The Never-ending Jesus

by Marjorie George

Richard Lacayo, observer of the arts and writer for Time magazine, asserts that it was the artist Rembrandt who changed our image of Christ from celestial concept to man on the street.  In the 17th century, says Lacayo, the Dutch painter effectively invented Christ as we tend to picture him now – “not as a remote divinity but as the ideal human being, a profoundly complex and gentle man” (“The Halo Effect,” Time, Aug. 15, 2011).

Throughout Rembrandt’s lifetime of painting, his presentation of Christ changed from an otherworldly, remote and divine figure to a consoling Christ, “quieter, more meditative, somebody who would listen,” says Lacayo. He wonders if this shift in perspective is a result of Rembrandt living life – experiencing the death of his beloved wife when she was but 30 years old, the death of three of their four children in infancy, his mounting money problems, his descent into debt. The result, says Lacayo, is that “In Rembrandt’s late, great reckoning with Christ, the natural and the supernatural are one and the same.”

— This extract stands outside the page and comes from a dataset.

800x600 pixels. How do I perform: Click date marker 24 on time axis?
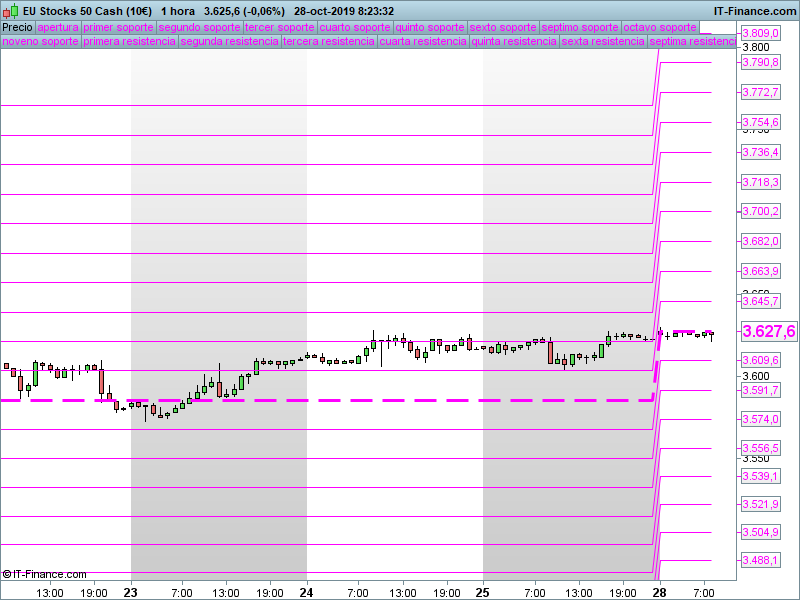tap(306, 592)
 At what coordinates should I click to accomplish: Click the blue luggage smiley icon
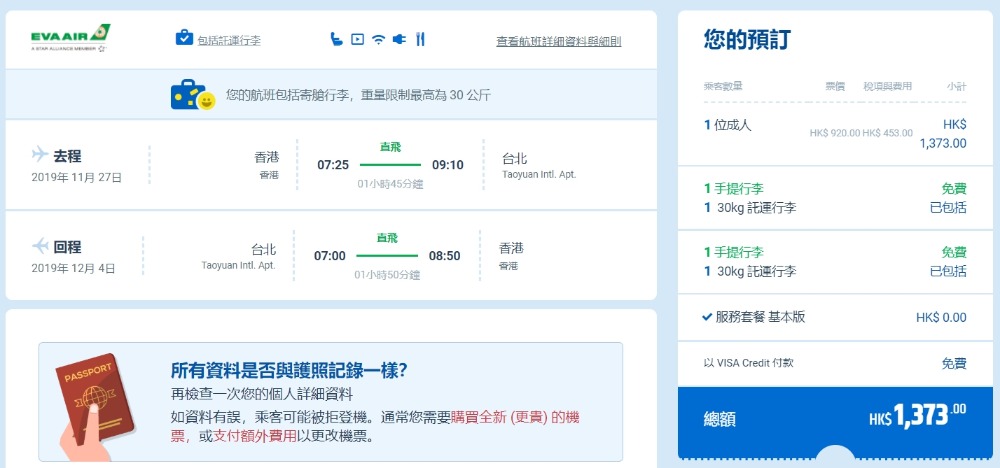pyautogui.click(x=193, y=95)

It is exactly this “living life” that the disciples and first followers of Christ are now experiencing in the gospel narratives between the resurrection of Easter Sunday and the giving of the Holy Spirit at Pentecost. The life they had been living with Jesus is different from the one he calls them to now. Once they had been the followers; now they are in charge. Once the mission had been ethereal, noble, righteous, a cause worth dying for.  Now their feet would be sore, their backs would hurt, people would slam doors in their faces, and dying for the cause would no longer be just a theory.

Do we not find it ironic that the intangible, ghostlike Christ who floats in and out of the disciples’ lives during these 40 days becomes the Christ of their present and future reality? Perhaps we can learn something from scrutinizing those 40 days.

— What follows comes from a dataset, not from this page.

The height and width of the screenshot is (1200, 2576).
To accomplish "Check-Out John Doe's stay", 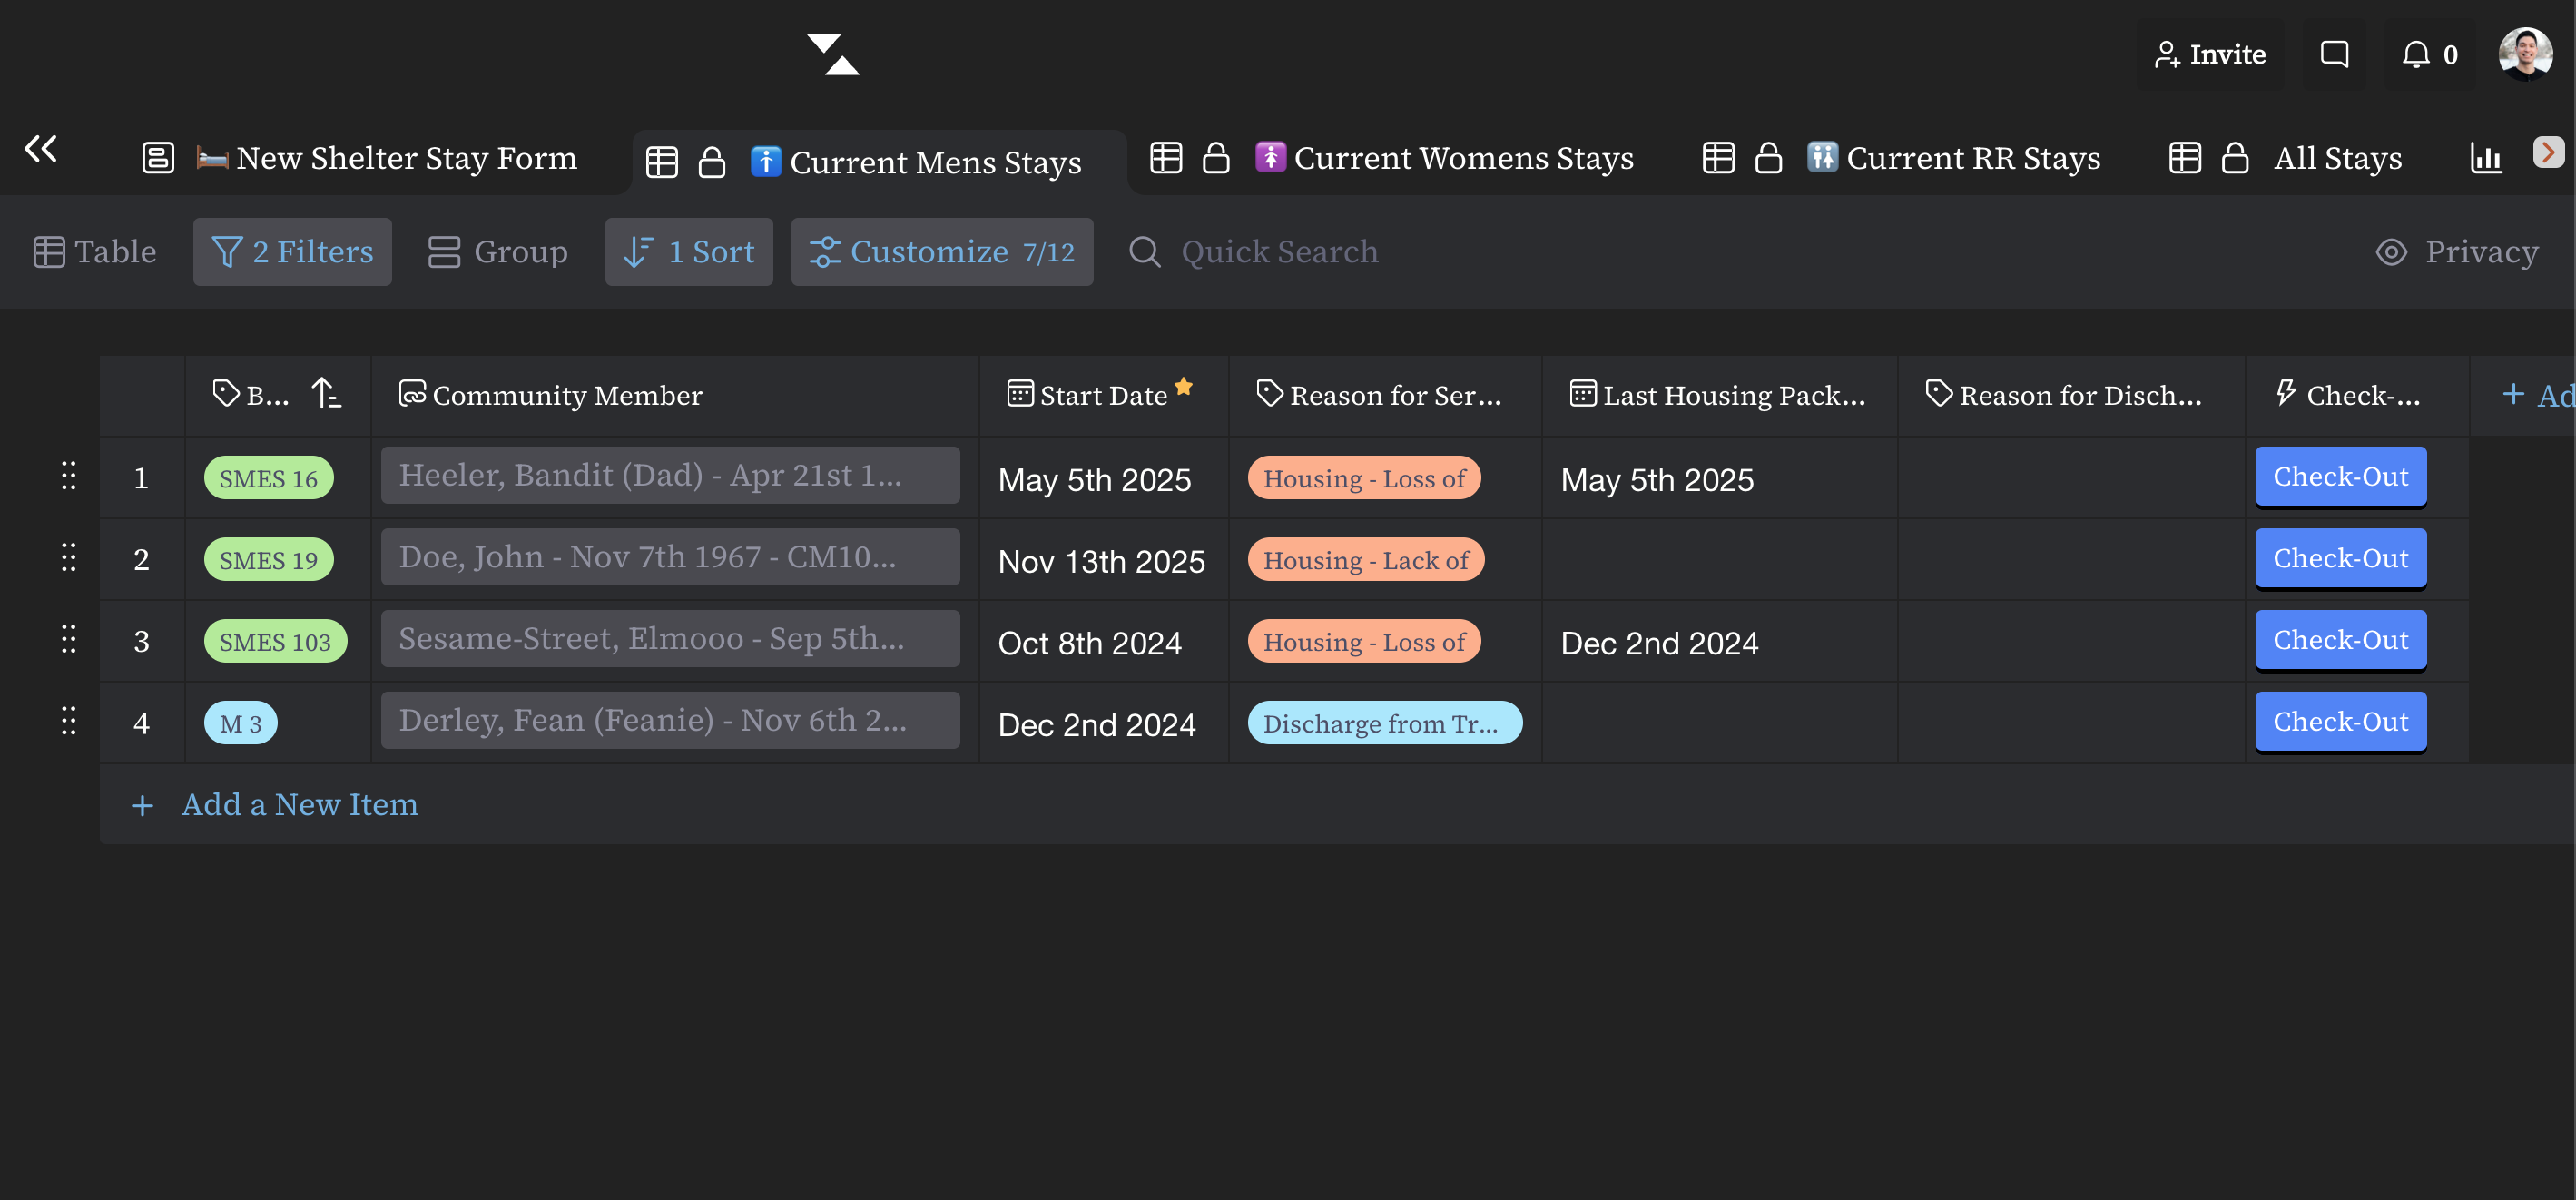I will coord(2340,558).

Of the four gospels, only John devotes more than one chapter to the 40 days; he gives it two.   (See Matt 28:1-20, Mark 16:2-19, Luke 24:1-53, John 20:1-21:24.) Acts presents the continuation of the saga in 1:1-26. In the stories we do have, we find Christ coming among the disciples most often in their ordinary lives – as they fish, as they walk along the road, as they share a meal, as they pray, as they gather together for comfort and support.

But in these commonplace incidents, we hear the words that become the stuff of church banners and bumper stickers:
“Go and make disciples of all nations, teaching them about me.”
“I am with you always, to the end of the age.”
“You are my witnesses.”
“Follow me.”
“I will send the Holy Spirit to help you.”
“Don’t be afraid.”

Easter, we are beginning to find out, was just the beginning. For the disciples – as for us — the rest of the story unfolds in the living-out of our commonplace, sometimes dull, often difficult, lives. As a professor of mine once said, “After the ecstasy, the laundry. “

E. Stanley Jones, the American Methodist writer and missionary to India, says that the disciples “went out not remembering Christ, but experiencing him. He was not a mere fair and beautiful story to remember with gratitude – he was a living, redemptive, actual presence then and there . . . The Jesus of history had become the Christ of experience” (“The Christ of Experience,” in Bread and Wine: Readings for Lent and Easter, Orbis, 2003).

The lure of Christ calls us; the hope of Christ sustains us; the Spirit of Christ enables us. But the experience of Christ, ah, that is what changes us.